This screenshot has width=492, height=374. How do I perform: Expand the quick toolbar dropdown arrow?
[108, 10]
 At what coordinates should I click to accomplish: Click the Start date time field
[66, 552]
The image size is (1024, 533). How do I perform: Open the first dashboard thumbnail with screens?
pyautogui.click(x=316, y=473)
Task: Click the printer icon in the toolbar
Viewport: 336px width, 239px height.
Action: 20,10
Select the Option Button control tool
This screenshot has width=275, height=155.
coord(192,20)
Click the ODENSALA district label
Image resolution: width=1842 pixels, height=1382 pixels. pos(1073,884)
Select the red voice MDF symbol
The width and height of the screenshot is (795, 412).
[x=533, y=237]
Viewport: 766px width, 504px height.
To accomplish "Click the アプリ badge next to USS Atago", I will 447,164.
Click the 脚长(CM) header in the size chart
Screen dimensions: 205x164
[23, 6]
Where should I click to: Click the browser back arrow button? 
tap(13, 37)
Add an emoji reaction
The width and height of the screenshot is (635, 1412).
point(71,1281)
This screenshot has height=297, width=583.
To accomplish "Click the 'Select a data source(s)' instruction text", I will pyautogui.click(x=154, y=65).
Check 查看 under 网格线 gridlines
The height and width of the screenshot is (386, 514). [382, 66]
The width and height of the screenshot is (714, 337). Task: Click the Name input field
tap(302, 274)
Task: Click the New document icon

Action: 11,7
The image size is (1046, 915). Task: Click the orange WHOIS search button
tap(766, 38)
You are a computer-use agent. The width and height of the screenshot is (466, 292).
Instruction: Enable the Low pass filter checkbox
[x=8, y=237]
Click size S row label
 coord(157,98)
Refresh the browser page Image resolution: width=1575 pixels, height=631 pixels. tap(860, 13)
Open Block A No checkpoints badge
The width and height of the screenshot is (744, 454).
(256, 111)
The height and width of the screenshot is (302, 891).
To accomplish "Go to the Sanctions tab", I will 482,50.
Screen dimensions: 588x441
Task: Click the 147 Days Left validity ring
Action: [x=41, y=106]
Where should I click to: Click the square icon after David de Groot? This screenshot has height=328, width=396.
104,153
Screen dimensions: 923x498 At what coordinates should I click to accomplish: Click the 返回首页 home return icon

────────

REQUIRED WORK —
Every entry above should be transcribed exactly as it appears.

OUTPUT FOR THIS TASK —
This screenshot has width=492, height=374. How do I perform: Expand the quick toolbar dropdown arrow?
[108, 10]
 At what coordinates should I click to accomplish: Click the Start date time field
[66, 552]
The image size is (1024, 533). How do I perform: Open the first dashboard thumbnail with screens?
pyautogui.click(x=316, y=473)
Task: Click the printer icon in the toolbar
Viewport: 336px width, 239px height.
Action: 20,10
Select the Option Button control tool
This screenshot has width=275, height=155.
coord(192,20)
Click the ODENSALA district label
Image resolution: width=1842 pixels, height=1382 pixels. pos(1073,884)
Select the red voice MDF symbol
The width and height of the screenshot is (795, 412).
[x=533, y=237]
Viewport: 766px width, 504px height.
To accomplish "Click the アプリ badge next to USS Atago", I will 447,164.
Click the 脚长(CM) header in the size chart
Screen dimensions: 205x164
[23, 6]
Where should I click to: Click the browser back arrow button? 
tap(13, 37)
Add an emoji reaction
The width and height of the screenshot is (635, 1412).
point(71,1281)
This screenshot has height=297, width=583.
To accomplish "Click the 'Select a data source(s)' instruction text", I will pyautogui.click(x=154, y=65).
Check 查看 under 网格线 gridlines
The height and width of the screenshot is (386, 514). [382, 66]
The width and height of the screenshot is (714, 337). Task: Click the Name input field
tap(302, 274)
Task: Click the New document icon

Action: 11,7
The image size is (1046, 915). Task: Click the orange WHOIS search button
tap(766, 38)
You are a computer-use agent. The width and height of the screenshot is (466, 292).
Instruction: Enable the Low pass filter checkbox
[x=8, y=237]
Click size S row label
 coord(157,98)
Refresh the browser page Image resolution: width=1575 pixels, height=631 pixels. tap(860, 13)
Open Block A No checkpoints badge
The width and height of the screenshot is (744, 454).
(256, 111)
The height and width of the screenshot is (302, 891).
To accomplish "Go to the Sanctions tab", I will 482,50.
Screen dimensions: 588x441
Task: Click the 147 Days Left validity ring
Action: [x=41, y=106]
Where should I click to: Click the square icon after David de Groot? This screenshot has height=328, width=396.
104,153
Screen dimensions: 923x498 At what coordinates should I click to accomplish: Click the 返回首页 home return icon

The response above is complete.